What the task asks: Report every line below that contains the word "height", copying each one in full.

[Word and element pointing entries]
※ ※ ※

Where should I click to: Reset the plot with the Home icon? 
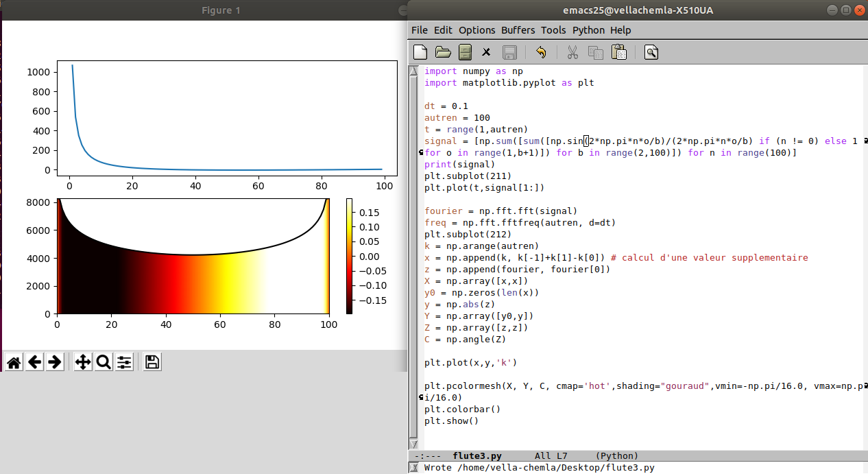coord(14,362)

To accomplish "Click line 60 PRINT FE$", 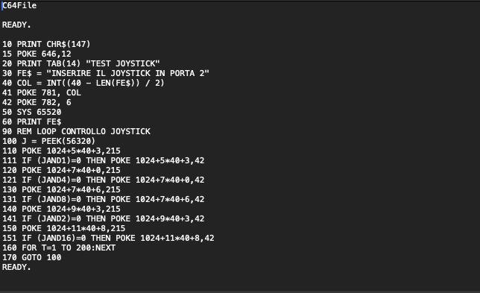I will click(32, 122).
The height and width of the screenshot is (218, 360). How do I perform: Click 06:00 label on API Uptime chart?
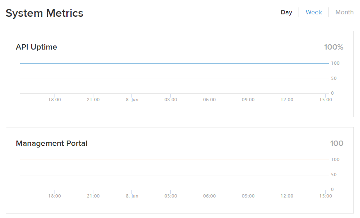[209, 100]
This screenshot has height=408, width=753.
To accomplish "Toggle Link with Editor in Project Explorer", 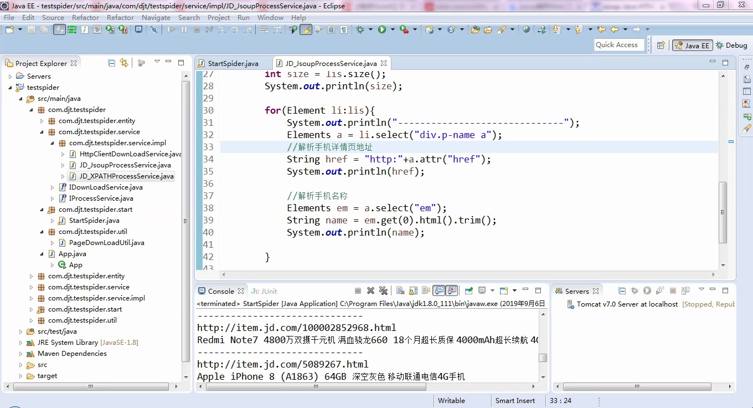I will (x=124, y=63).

※ ※ ※

Result of the exercise:
The height and width of the screenshot is (218, 360). How do I perform: Click 06:00 label on API Uptime chart?
This screenshot has height=408, width=753.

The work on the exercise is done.